WHAT THE TASK REQUIRES => In the text on radial versus femoral access for brain procedures, what were the study's primary outcomes?

START TEXT SHOWN

Background Transradial artery (TRA) catheterization for neuroendovascular procedures is effective and associated with less complications than transfemoral procedures. However, the majority of literature for TRA is limited to series with a high proportion of diagnostic procedures as opposed to interventional treatments. The present study compares TRA and TFA approaches for cerebrovascular intervention.

Methods All patients with an endovascular intervention from 10/1/2018 to 12/31/2019 performed at a single center were retrospectively analyzed. Patients were grouped into two cohorts: those undergoing TRA and TFA access. Primary outcomes included complications and access site cross-over. Secondary outcomes analyzed were mean fluoroscopy time and contrast amount.

END TEXT SHOWN
START RECORDS SHOWN

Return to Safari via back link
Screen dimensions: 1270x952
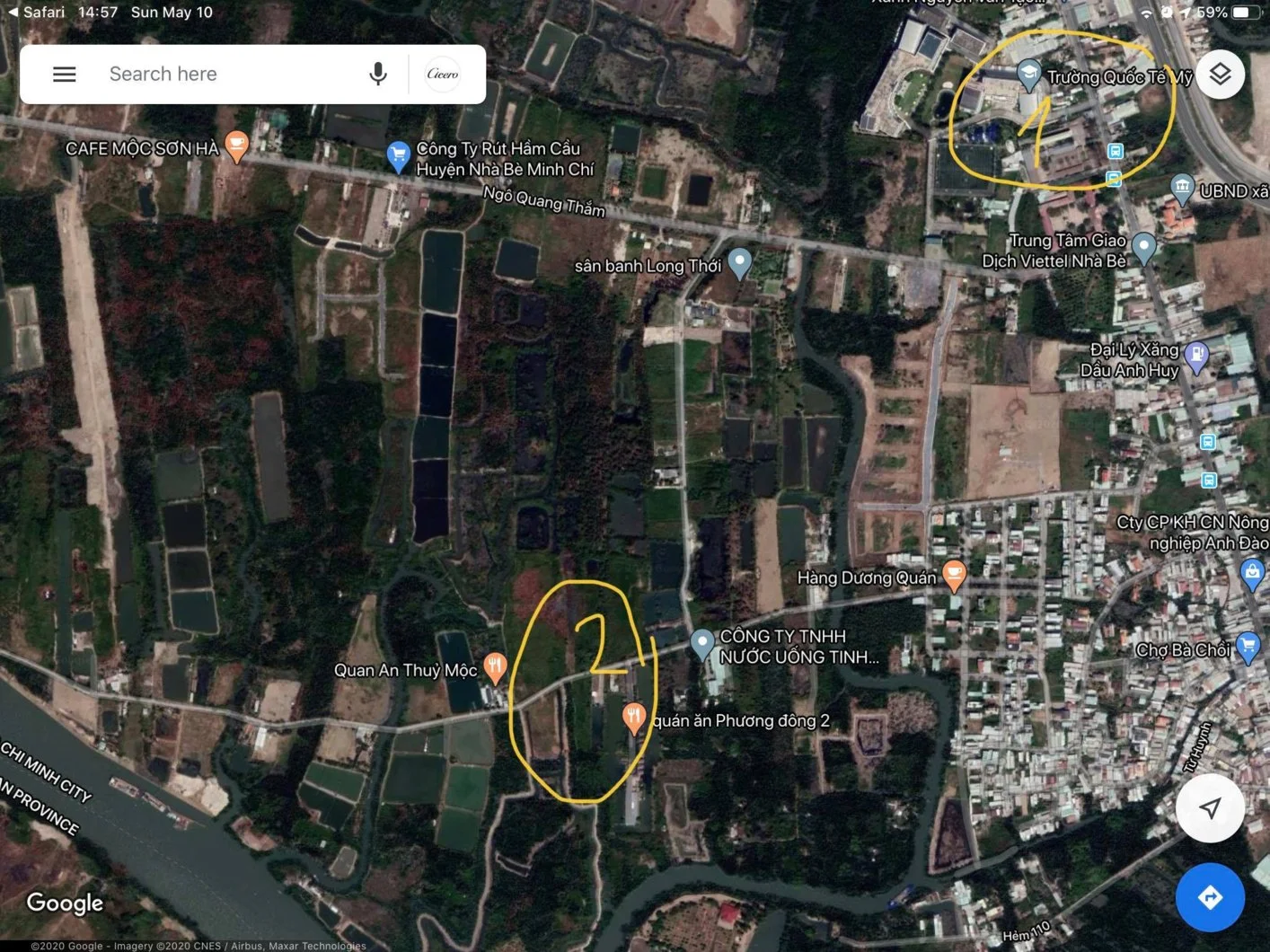click(36, 13)
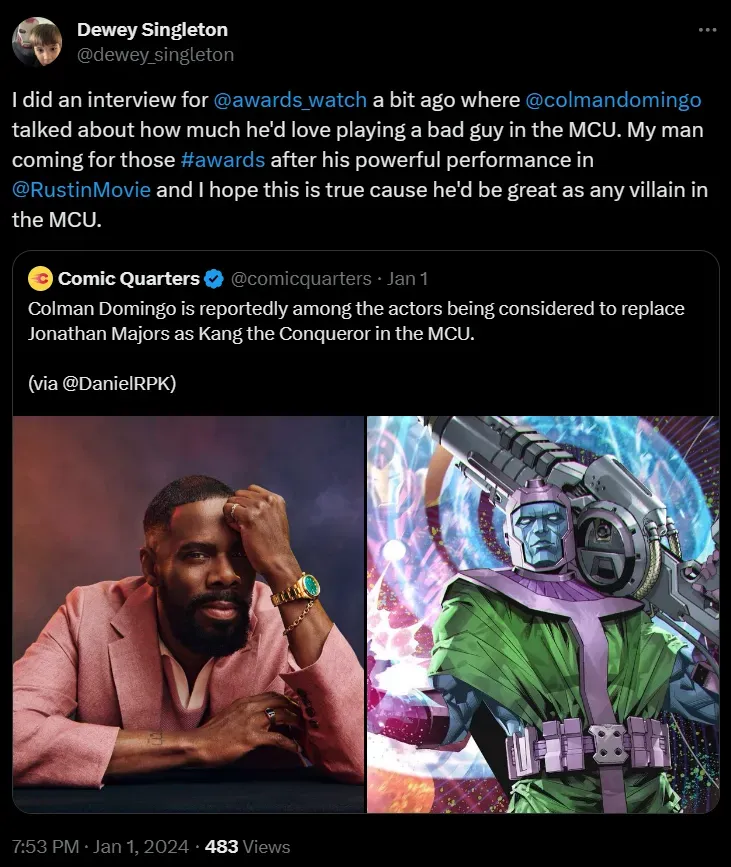Open the Kang the Conqueror comic artwork
Image resolution: width=731 pixels, height=867 pixels.
pyautogui.click(x=543, y=614)
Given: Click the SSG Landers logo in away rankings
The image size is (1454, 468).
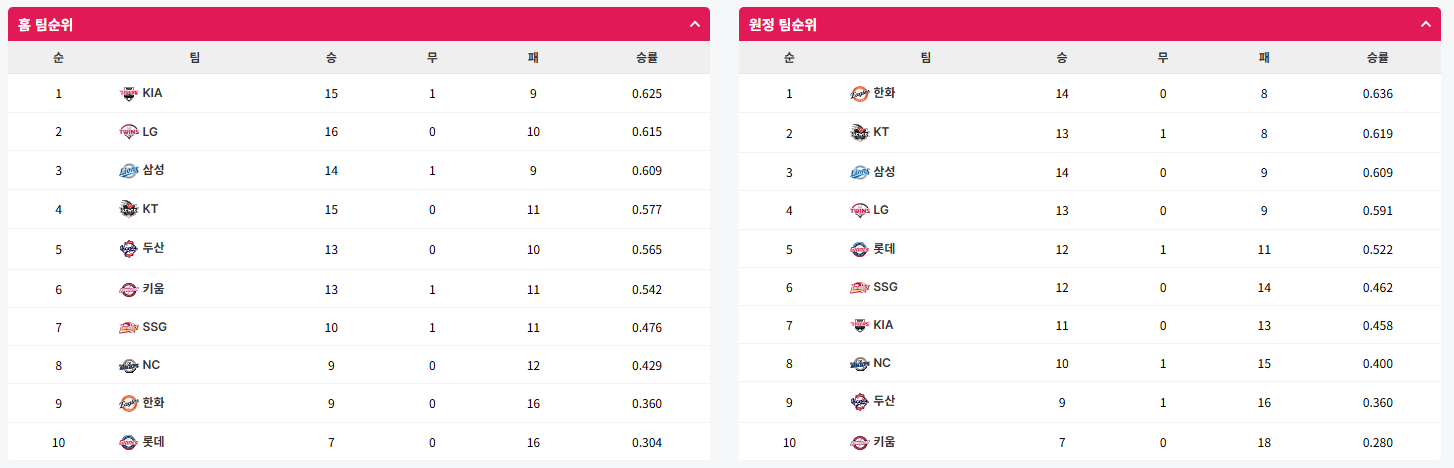Looking at the screenshot, I should [x=859, y=287].
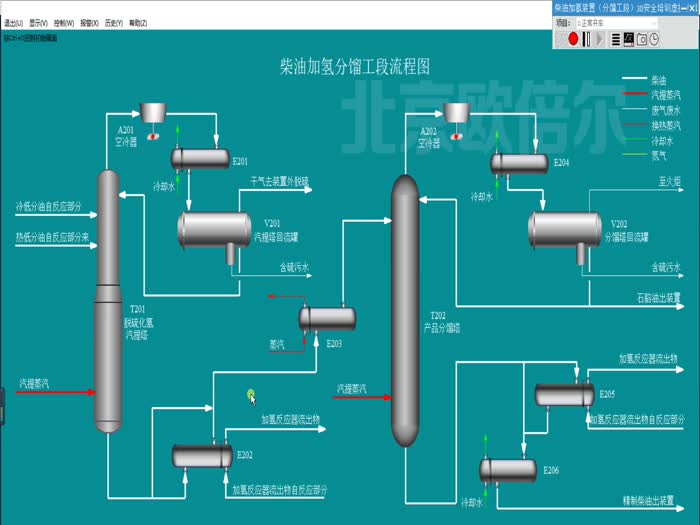The width and height of the screenshot is (700, 525).
Task: Click the red stop/record button
Action: pos(573,39)
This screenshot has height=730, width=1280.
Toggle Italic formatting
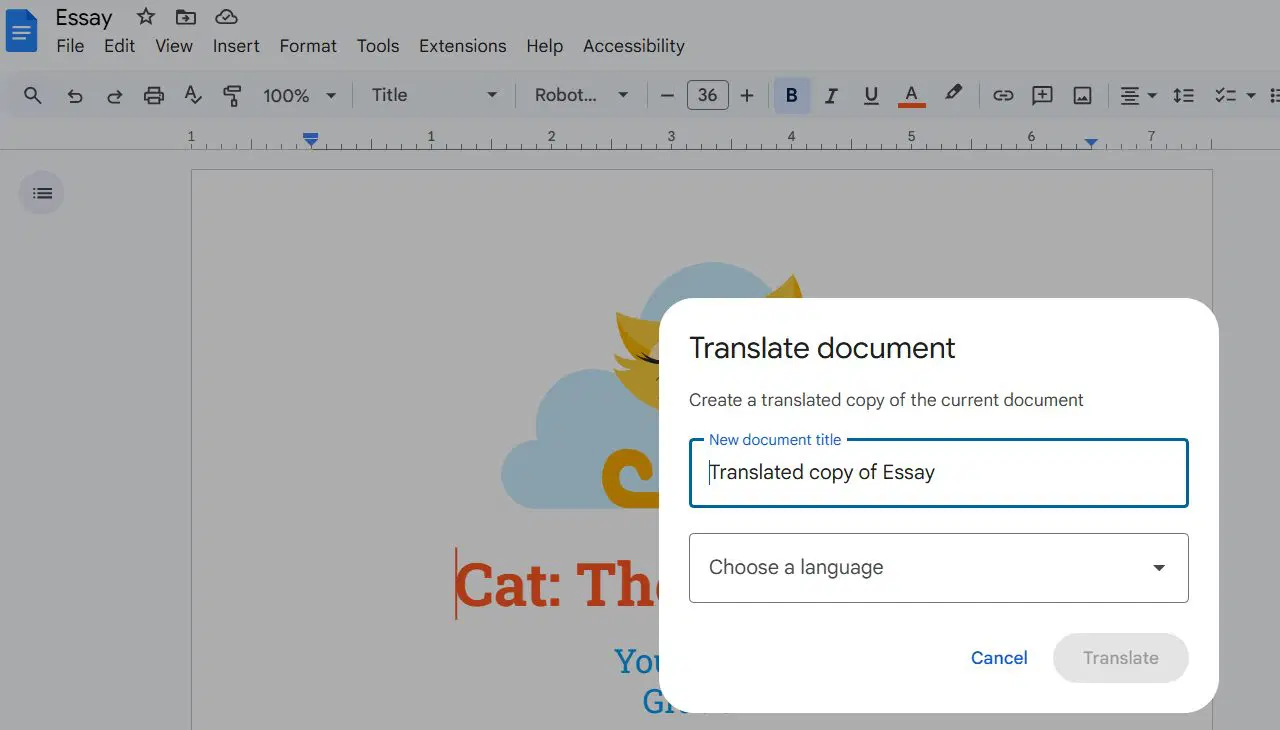click(x=831, y=96)
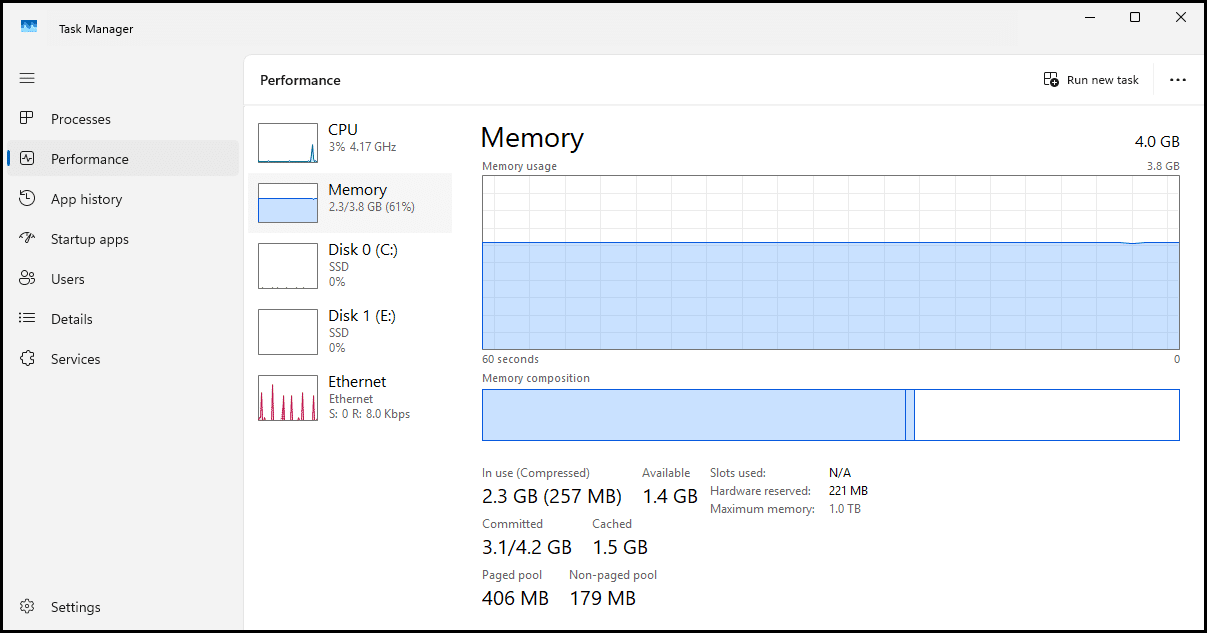Click the Memory composition bar
This screenshot has width=1207, height=633.
830,415
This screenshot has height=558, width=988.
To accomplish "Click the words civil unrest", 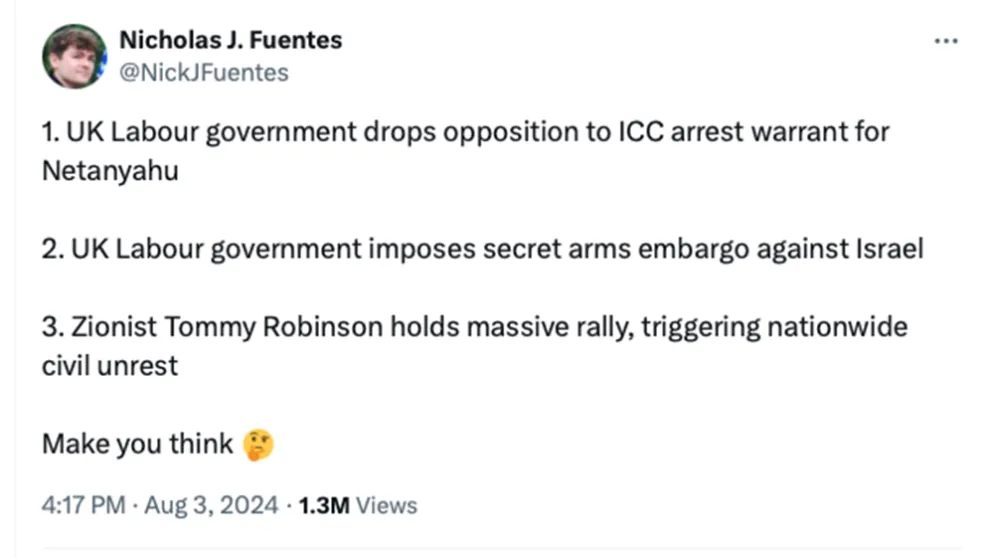I will click(x=110, y=366).
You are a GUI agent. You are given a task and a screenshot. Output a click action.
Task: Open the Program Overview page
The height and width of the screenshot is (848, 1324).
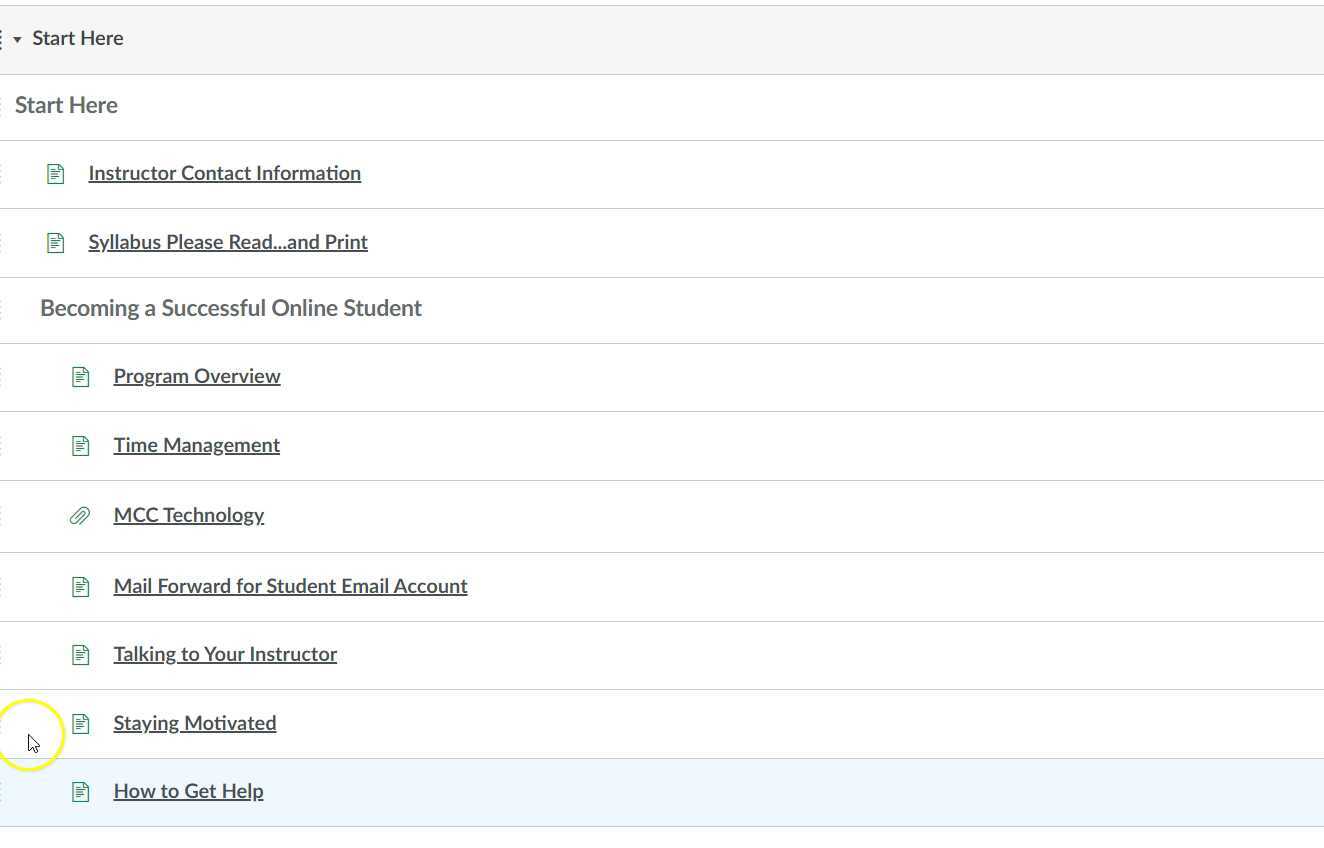(197, 376)
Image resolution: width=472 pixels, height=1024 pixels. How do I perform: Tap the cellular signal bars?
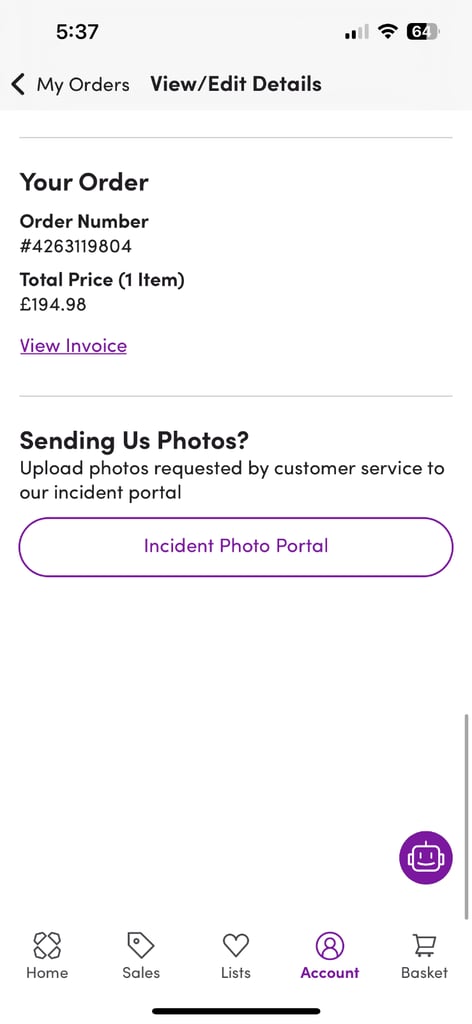click(356, 31)
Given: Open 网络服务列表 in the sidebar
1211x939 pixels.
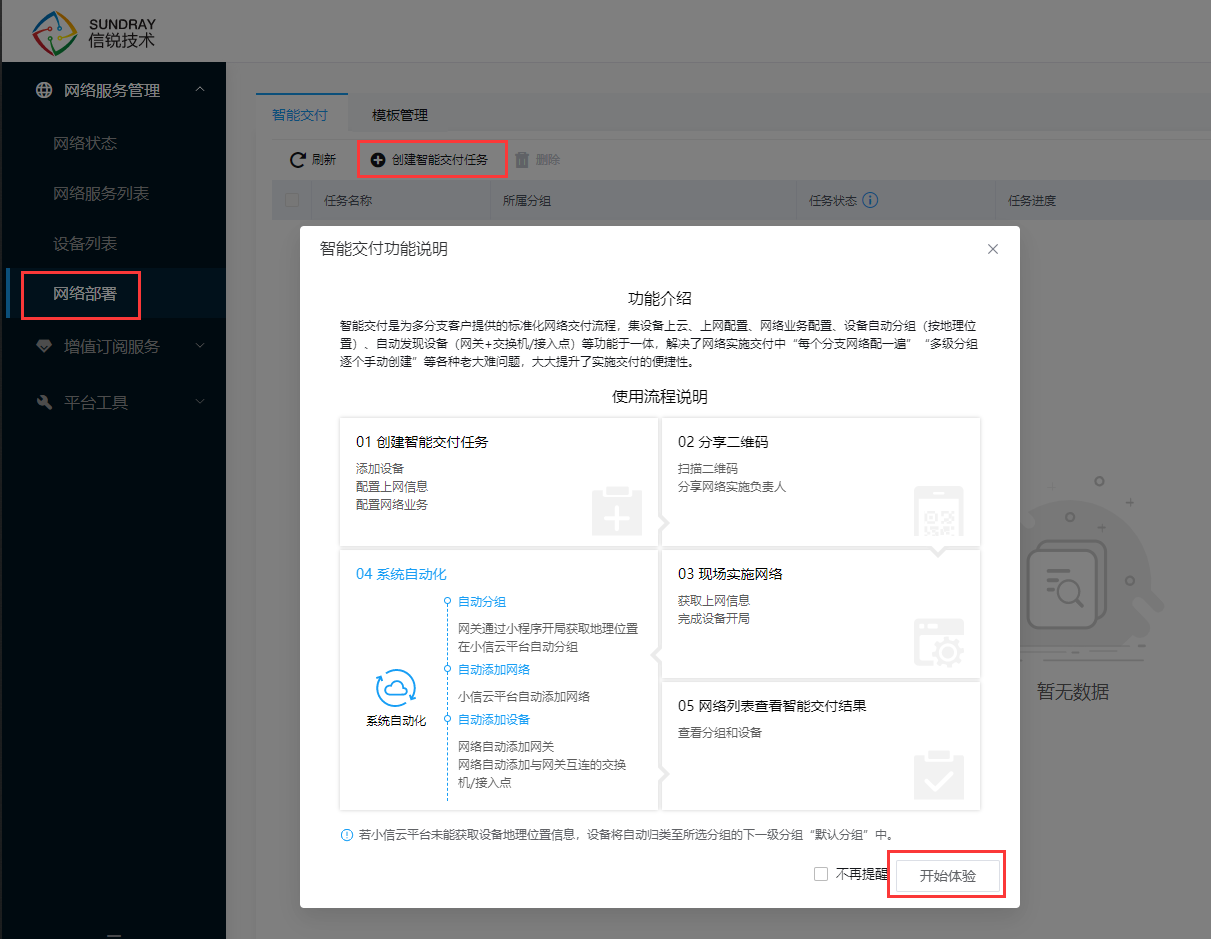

END RECORDS SHOWN

ANSWER TO THE EXERCISE => Complications and access site cross-over.